Circle of Friends

 

Panorama staff with Chelo Banal- Formoso (farthest left, sitting) and Nestor Fernandez (behind Chelo, standing)

Panorama staff with Chelo Banal- Formoso (farthest left, sitting) and Nestor Fernandez (behind Chelo, standing)

By Bert Eljera

Part 3

LAS VEGAS – After getting released from a Marcos jail, I went to Manila in 1975 to embark on a new career – journalism.

Up until then, I did not have a formal training as a journalist, but I always thought I could write (my English teachers said so), and I was sure I could learn along the way.

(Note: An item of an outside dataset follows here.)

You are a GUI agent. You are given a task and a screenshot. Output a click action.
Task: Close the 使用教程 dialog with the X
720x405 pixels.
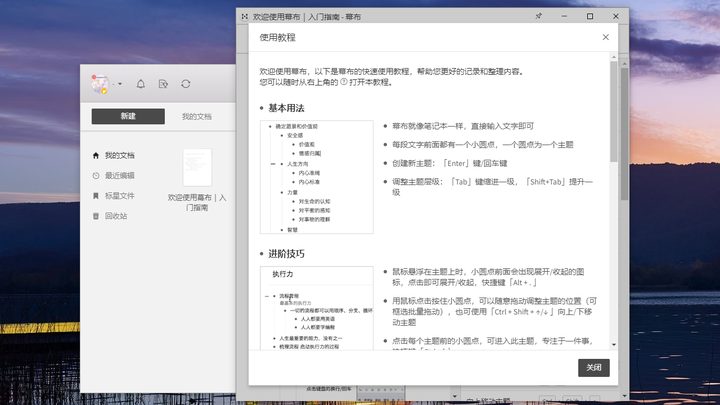tap(606, 37)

So I ended up as a reporter on the staff of the Manila Bulletin ( then known as Bulletin Today), writing mostly on sports, and covering the then top sports beat – the Philippine Basketball Association (PBA).

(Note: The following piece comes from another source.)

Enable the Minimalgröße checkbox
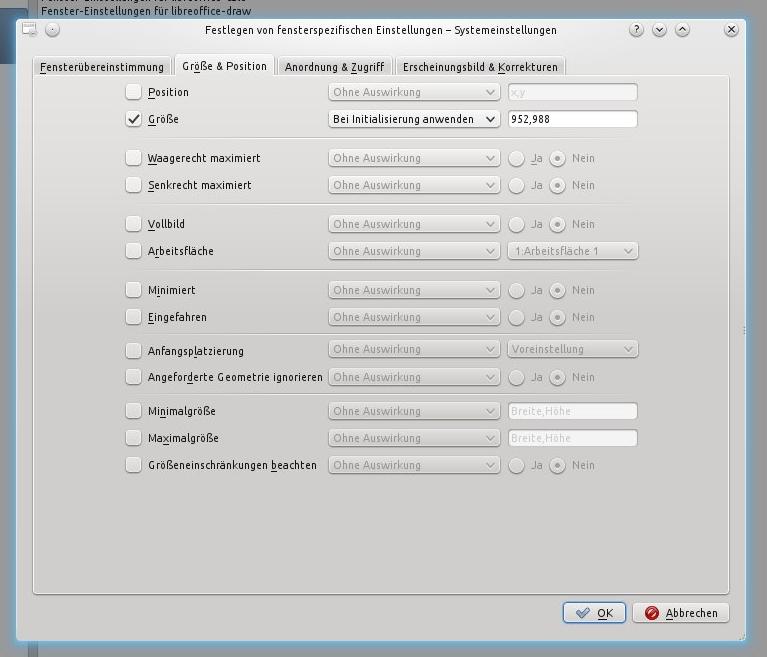The image size is (767, 657). click(x=134, y=411)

I worked at the Bulletin from 1975 to 1985, and met some quality people, many of whom are still my friends, and a circle that has provided support in my efforts to create the Bert Eljera Kidney Transplant Fund.

Ironically, the circle does not include the woman I met there who eventually became the mother of my kids. She’s neither a friend nor a supporter. But that’s a story for somewhere else.

Chelo Banal-Formoso, the top-notch writer then at Panorama, the Bulletin’s Sunday magazine, and Billy Formoso, the assistant provincial editor of the Bulletin’s were some of the first donors to the fund.

They are now both working with the Philippine Daily Inquirer and based in Manila.

Nestor Fernandez of Southern California and Albert Garcia,of Canada, both photography award winners in the Philippines and abroad, also sent cash contributions to the Bert Eljera Kidney Transplant Fund.

Another former Bulletin colleague who sent in donation was Fe Figueroa Arre, who is now based in Southern California.

I don’t look  at the years 1972 to 1975 as lost years, even with the nearly two years I stayed under detention in various military camps in Tacloban and Cebu. I was a little naive maybe, but I thought I was part of a movement bigger than myself.

The seeds of the disease I am paying for now may have been sown during those years of hunger and deprivations, but “Serve the People” was a powerful slogan for me then.

I wanted to die during armed struggle – and be a hero.

Now, I have to do an online “palimos” just to stay alive! Quite ironic!